Aim of the exercise
Can you return, word for word, the lines of the material from the line with "Identify the location of triangle-up-icon." up to and including the line with "pyautogui.click(x=956, y=235)"?

Dataset entries:
---

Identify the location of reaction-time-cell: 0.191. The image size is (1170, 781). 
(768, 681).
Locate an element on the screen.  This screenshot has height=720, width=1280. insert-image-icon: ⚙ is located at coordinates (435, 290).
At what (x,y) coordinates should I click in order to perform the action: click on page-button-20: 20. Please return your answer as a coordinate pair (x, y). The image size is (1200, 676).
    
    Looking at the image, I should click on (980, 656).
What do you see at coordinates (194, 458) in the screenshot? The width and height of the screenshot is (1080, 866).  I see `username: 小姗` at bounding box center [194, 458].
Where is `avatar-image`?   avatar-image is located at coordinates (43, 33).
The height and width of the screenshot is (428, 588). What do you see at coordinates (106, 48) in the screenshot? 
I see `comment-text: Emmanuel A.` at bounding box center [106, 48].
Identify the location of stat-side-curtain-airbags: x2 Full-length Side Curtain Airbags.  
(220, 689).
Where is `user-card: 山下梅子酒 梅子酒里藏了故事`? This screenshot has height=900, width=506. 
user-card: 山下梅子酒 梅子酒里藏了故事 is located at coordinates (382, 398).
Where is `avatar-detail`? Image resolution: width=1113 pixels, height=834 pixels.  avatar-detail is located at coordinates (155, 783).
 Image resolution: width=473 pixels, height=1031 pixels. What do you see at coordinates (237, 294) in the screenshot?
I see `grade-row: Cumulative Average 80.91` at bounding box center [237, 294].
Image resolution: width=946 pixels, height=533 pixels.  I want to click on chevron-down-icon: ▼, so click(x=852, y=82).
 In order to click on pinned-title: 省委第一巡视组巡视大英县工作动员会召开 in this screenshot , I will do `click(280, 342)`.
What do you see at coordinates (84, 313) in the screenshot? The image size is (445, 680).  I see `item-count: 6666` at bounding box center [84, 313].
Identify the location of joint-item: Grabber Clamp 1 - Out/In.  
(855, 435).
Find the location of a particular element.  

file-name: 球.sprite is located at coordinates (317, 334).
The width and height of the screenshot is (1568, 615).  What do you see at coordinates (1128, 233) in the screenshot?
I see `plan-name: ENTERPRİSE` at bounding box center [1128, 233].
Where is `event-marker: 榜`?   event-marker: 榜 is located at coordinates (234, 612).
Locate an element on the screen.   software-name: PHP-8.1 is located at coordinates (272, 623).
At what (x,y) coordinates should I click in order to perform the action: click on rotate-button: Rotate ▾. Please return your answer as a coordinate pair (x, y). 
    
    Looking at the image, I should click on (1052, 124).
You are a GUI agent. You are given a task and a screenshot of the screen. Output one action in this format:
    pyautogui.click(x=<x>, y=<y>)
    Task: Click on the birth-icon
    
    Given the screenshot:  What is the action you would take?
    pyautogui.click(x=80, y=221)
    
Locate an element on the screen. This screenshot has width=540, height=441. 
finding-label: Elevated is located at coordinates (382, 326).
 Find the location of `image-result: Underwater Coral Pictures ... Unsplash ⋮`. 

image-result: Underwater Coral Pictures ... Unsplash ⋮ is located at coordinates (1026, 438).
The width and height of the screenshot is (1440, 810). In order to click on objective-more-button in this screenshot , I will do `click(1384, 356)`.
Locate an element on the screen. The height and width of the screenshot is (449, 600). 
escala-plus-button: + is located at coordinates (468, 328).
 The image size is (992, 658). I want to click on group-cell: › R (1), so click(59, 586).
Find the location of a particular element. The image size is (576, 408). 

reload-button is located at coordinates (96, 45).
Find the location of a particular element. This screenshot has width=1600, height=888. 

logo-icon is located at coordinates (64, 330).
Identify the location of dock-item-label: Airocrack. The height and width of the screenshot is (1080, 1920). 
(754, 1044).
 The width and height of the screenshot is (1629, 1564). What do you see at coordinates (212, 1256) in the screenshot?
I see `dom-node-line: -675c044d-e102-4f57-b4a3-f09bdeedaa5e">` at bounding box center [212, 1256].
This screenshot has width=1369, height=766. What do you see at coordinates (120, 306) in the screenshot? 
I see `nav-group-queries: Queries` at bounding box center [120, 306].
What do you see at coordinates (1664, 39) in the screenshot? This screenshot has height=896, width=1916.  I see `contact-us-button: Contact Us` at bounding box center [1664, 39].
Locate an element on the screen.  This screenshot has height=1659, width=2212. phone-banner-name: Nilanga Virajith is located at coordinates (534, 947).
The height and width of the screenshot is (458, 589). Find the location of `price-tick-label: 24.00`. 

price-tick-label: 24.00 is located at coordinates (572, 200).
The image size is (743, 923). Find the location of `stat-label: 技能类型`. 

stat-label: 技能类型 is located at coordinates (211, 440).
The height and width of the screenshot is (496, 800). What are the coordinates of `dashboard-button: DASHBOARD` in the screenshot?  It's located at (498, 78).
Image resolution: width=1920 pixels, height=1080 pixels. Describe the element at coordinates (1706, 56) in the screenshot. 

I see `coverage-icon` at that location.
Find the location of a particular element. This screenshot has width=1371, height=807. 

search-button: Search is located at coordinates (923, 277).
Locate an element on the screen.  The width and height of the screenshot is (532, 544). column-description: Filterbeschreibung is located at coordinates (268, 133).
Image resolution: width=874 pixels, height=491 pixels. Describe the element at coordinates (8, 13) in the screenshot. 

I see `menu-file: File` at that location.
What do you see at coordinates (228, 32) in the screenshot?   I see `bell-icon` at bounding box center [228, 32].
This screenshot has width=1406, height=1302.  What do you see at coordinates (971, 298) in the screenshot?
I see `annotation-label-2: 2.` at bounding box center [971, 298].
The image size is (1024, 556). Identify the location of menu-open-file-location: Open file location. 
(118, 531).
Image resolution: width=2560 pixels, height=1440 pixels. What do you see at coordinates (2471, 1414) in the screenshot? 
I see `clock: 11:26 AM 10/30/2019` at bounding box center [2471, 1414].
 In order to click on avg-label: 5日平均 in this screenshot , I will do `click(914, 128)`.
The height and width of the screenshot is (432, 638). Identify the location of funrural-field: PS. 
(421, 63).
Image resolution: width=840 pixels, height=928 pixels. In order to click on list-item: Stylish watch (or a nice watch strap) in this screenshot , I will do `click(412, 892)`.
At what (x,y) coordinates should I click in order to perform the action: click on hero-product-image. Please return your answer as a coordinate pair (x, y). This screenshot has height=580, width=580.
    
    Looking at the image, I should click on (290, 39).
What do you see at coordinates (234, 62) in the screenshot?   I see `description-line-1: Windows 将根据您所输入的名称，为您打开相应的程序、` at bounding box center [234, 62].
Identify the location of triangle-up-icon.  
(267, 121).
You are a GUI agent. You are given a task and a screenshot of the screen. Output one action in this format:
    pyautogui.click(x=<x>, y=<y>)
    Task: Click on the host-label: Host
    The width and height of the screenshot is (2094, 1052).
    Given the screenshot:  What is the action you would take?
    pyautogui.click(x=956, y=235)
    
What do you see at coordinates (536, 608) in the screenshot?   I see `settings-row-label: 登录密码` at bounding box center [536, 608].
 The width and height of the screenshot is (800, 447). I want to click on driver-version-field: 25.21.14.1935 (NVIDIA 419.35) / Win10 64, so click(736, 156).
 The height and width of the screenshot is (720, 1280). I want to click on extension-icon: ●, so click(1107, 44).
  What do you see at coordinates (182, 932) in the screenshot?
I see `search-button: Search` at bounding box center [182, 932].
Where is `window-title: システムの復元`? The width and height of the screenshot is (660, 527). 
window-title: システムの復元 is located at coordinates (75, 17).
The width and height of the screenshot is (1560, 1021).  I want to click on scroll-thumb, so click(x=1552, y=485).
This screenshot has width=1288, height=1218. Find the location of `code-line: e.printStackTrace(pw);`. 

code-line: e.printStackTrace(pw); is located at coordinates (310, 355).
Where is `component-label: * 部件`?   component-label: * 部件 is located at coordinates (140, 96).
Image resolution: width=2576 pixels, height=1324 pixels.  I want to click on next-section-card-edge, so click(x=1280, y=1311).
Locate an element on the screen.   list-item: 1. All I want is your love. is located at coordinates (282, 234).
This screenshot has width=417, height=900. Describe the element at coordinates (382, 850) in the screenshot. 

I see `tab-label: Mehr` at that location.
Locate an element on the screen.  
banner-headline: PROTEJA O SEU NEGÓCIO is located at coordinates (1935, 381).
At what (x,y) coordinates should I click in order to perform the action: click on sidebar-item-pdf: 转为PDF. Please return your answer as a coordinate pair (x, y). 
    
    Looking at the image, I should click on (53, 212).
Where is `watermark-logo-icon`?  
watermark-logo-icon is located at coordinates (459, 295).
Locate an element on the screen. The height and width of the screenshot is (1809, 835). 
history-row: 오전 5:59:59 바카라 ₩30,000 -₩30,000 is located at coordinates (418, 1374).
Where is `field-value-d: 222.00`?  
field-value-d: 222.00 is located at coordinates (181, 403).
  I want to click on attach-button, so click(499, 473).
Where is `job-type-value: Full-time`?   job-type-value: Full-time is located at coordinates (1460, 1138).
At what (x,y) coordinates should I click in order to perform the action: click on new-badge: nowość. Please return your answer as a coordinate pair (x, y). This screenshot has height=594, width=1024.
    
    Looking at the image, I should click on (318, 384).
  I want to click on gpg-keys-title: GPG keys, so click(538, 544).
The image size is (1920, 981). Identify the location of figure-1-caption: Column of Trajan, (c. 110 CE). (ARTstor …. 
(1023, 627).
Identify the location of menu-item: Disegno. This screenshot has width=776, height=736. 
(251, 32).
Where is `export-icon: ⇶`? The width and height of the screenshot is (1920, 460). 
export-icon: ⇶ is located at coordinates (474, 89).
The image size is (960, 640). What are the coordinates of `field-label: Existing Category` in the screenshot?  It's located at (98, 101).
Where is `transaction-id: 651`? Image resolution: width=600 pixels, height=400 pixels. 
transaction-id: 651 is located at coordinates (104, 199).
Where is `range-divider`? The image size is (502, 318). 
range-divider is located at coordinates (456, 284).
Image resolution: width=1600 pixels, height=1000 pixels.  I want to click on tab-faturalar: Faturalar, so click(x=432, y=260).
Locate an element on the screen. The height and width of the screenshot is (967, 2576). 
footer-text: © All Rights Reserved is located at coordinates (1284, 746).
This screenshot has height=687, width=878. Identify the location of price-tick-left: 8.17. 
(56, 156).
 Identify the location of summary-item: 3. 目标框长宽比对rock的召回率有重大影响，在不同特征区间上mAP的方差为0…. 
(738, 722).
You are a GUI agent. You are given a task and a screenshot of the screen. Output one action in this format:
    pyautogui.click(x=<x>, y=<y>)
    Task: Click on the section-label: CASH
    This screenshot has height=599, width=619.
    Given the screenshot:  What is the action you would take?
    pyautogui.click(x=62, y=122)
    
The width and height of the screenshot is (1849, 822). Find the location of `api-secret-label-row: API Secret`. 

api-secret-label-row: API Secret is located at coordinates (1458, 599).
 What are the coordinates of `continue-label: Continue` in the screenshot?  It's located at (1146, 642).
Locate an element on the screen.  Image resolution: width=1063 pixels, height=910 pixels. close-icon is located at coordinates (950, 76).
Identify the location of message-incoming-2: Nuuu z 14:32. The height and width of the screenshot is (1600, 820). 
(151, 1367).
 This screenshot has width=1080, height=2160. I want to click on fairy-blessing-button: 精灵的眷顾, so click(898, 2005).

---

The answer
Identify the location of triangle-up-icon.  
(267, 121).
You are a GUI agent. You are given a task and a screenshot of the screen. Output one action in this format:
    pyautogui.click(x=<x>, y=<y>)
    Task: Click on the host-label: Host
    The width and height of the screenshot is (2094, 1052).
    Given the screenshot:  What is the action you would take?
    pyautogui.click(x=956, y=235)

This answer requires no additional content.